Uma vez que os cardiomiócitos não podem ser mantidos na cultura, é importante isolar os cardiomiócitos primários para poder estudar sua arquitetura e função11. Assim, as técnicas de isolamento do cardiomiócito têm sido amplamente utilizadas no campo cardíaco. Se o objetivo é determinar aspectos funcionais dos cardiomiócitos, é importante isolar cardiomiócitos viáveis. Estes cardiomiócitos vivos também podem ser usados para realizar imunossuagem em cardiomiócitos isolados. No entanto, otimizar a técnica de isolar cardiomiócitos vivos é tecnicamente desafiador, e mesmo as melhores técnicas normalmente só produzem cardiomiócitos em forma de vara viva de 60-65%, e os cardiomiócitos restantes são todos emparedados e morrendo ou mortos11,12. Aqui, desenvolvemos uma técnica que permitirá aos pesquisadores primeiro corrigir o coração e, em seguida, isolar cardiomiócitos eficientemente. Este novo protocolo permite rendimentos muito maiores de cardiomiócitos em forma de vara em comparação com protocolos publicados anteriormente. Além disso, desenvolvemos uma plataforma de análise de imagem para categorizar cardiomiócitos automaticamente com base na nucleação e ploidia. Com essas novas metodologias, os grupos podem manchar cardiomiócitos para diferentes proteínas, e estudar ploidy cardiomiocócito e status de nucleação como substitutos para o potencial regenerativo do coração.

O protocolo descrito aqui é relativamente simples, e pode ser realizado sem qualquer equipamento avançado. A quantidade de colagem e tempo de incubação para digestão pode variar dependendo do lote de colagem, e da empresa que o fornece. Utilizamos colagenase tipo 2, uma vez que este é mais amplamente utilizado para digerir o coração para a obtenção de cardiomiócitos vivos. Com base em nossas observações, determinamos que a incubação noturna com colagenase tipo 2 de 60 mg/mL é ótima para quase todos os corações do rato, independentemente do nível de fibrose. Nunca tivemos um problema de superdigestão, pois as proteínas intracelulares são fixas e não tão acessíveis quanto o colágeno extracelular. No entanto, se o coração não for digerido corretamente, pode ser necessária uma trituração mais vigorosa, o que causa fragmentação celular devido ao estresse da tesoura.
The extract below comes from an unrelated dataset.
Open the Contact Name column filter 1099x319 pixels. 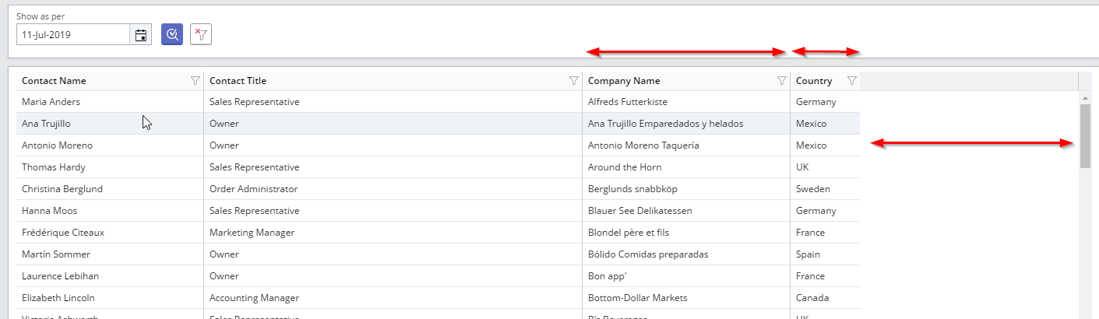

Assim, é crucial garantir que o coração seja digerido corretamente antes de passar para a trituração. A rigidez do coração pode ser testada apertando com fórceps para avaliar o grau de digestão. Após a incubação com colagemnase, os corações devem ser menos rígidos e fáceis de rasgar. Outros tipos de colagemnase também podem ser usados. Um relatório anterior usou uma combinação de colagens B e D14.

Além disso, acreditamos que este protocolo pode ser usado para avaliar o número total de cardiomiócitos no coração15. No entanto, se o objetivo é obter e quantificar todos os cardiomiócitos do coração, é importante incubar os corações por longos períodos de tempo na solução de colagenase (por exemplo, 3-7 dias), onde a solução de colagemnase deve ser reabastecida uma vez por dia. Isso minimizará as inconsistências na eficiência do isolamento, eliminando o impacto do grau de trituração no rendimento do cardiomiócito.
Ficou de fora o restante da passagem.